▶ MISE EN PRATIQUE
(1) Traduisez en anglais la phrase suivante, tirée du texte sur le transhumanisme : « Les faits étaient supposés se dérouler en 2037. »
(2) Pour chacune des affirmations suivantes, indiquez par oui ou par non si elle concorde avec le texte sur le transhumanisme, et citez les mots du texte qui le montrent.
(a) Le procès fictif a été simulé par des praticiens du droit le 22 juin 2017.
(b) Les recommandations de la Commission Nationale de la Bioéthique auront une force contraignante.
(c) Le transhumanisme a déjà fait jurisprudence.
(3) Reprenez le texte sur le transhumanisme à la suite de sa dernière phrase et poursuivez-le sur un paragraphe.
══ TEXTE DE LECTURE ══
Les inégalités sociales constituent un sujet permanent de l’actualité. Or, le transhumanisme ne permettrait pas d’y pallier, bien au contraire. Certains auteurs affirment qu’il risquerait d’instituer un « néodarwinisme socio-économique entre ceux qui pourront vivre éternellement et les autres »[6]. Ces inégalités sociales seraient de nature à engendrer des inégalités juridiques entre les individus. Les humains augmentés seraient-ils légitimes à disposer de davantage de droits que les humains biologiques ? Une réponse positive porterait atteinte au principe d’égalité en droits consacré à l’article 1er de la Déclaration des Droits de l’Homme de 1789. Notons qu’une lecture souple de cet article pourrait, en réalité, légitimer cette différence de traitement étant donné que cet article se réfère à la condition humaine alors que le transhumanisme s’intéresse aux surhommes. Dès lors, le transhumanisme pourrait-il encourager le législateur à créer un droit spécial des humains aux capacités augmentées ? Ce droit spécial pourra, dès lors, être profitable à de futurs plaideurs qui seraient tentés de justifier d’une différence de traitement, profitable aux êtres humains augmenté, résultant d’une différence de situation par rapport aux humains biologiques[7]

Aujourd’hui, le transhumanisme reste cantonné à un stade peu développé et n’a pas encore fait jurisprudence. Cependant, par anticipation, certains praticiens du droit ont simulé un procès fictif, organisé le 22 juin 2017 à la Cour d’appel de de Paris. Les faits étaient supposés se dérouler en 2037. Des forces de l’ordre ainsi que des « citoyens vigilants » étaient dotés d’une « e-cornée » disposant d’une faculté d’enregistrement ce qui permettait de faciliter la preuve matérielle d’une infraction.  Les bio-résistants, protestant contre le mouvement transhumaniste, ont décidé de pirater le système informatique des forces de police entraînant d’importants dommages dont une perte totale de la vue ainsi que des hallucinations persistantes[8]. Déjà, il ressort clairement des faits de vives tensions pourraient être amenées à naître entre d’une part, les progressistes favorables au transhumanisme et d’autre part, les bio-conservateurs tentant de saboter les innovations biotechnologiques. Dans la solution fictive proposée par la Cour d’appel[9], les juges s’en remettent notamment aux recommandations de la Commission Nationale de la Bioéthique pour statuer sur le devenir du transhumanisme. Cependant, il convient de s’interroger sur l’impact de ces recommandations qui seront dépourvues de force contraignante étant donné qu’elles constituent du « droit mou ».
═══
══ DONNÉES DE RÉFÉRENCE ══
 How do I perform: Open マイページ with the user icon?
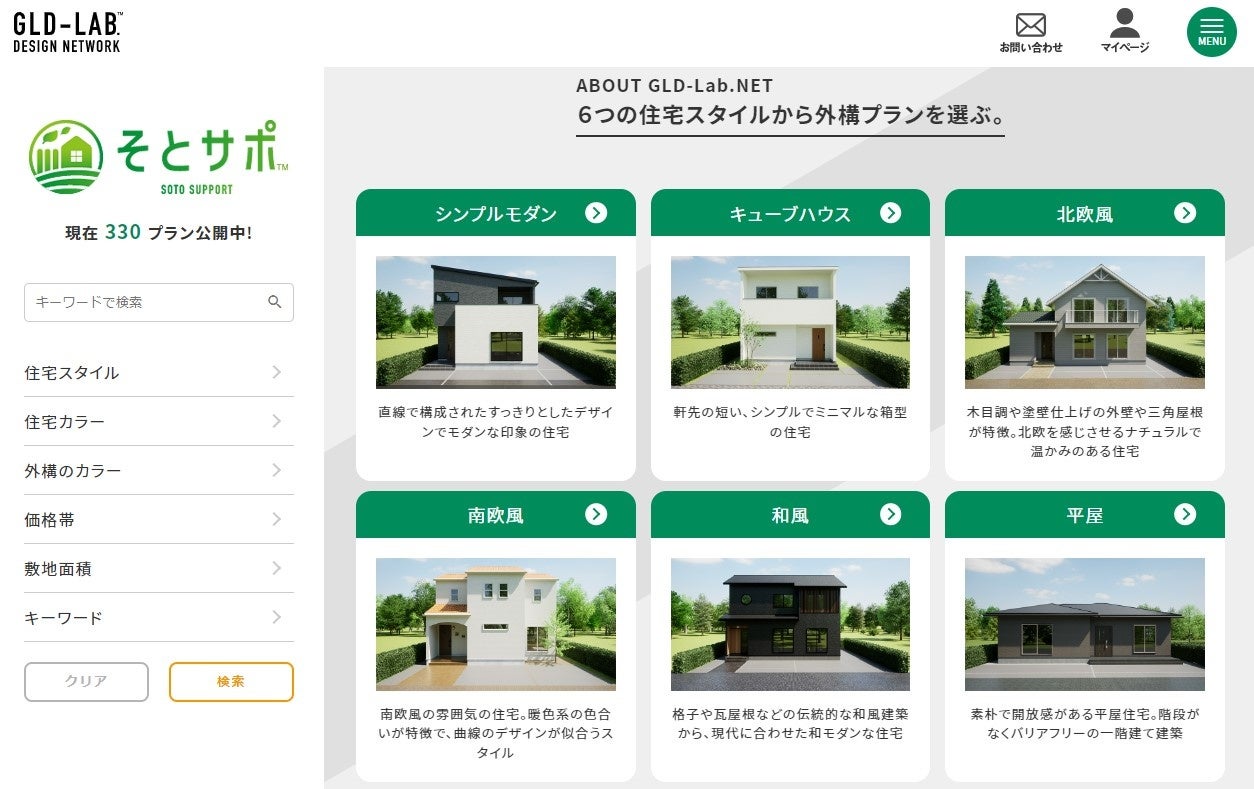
═══
▶ RÉPONSES PAR TÂCHE
(1) The events were supposed to take place in 2037.

(2)
(a) Oui : « certains praticiens du droit ont simulé un procès fictif, organisé le 22 juin 2017 »
(b) Non : « ces recommandations qui seront dépourvues de force contraignante »
(c) Non : « n’a pas encore fait jurisprudence »

(3)
Toujours en référence à l’affaire précédemment citée, une question majeure se pose, quid de la qualité des victimes dont les capacités ont été augmentées ? Doivent-elles être considérées comme des humains ou comme des biens ? Les juges de la Cour d’appel ont condamné les bio-partisans pour blessures involontaires.La solution fictive, rendue par les juges de la Cour d’appel, interroge. La Cour d’appel, bien qu’indemnisant les victimes pour préjudice corporel, n’a pas suivie l’argumentation des parties civiles et de l’Avocat général[10] estimant qu’une « e-cornée » ne pouvait être une considérée comme une personne par destination. Les juges ont donc reconnu une atteinte aux biens[11].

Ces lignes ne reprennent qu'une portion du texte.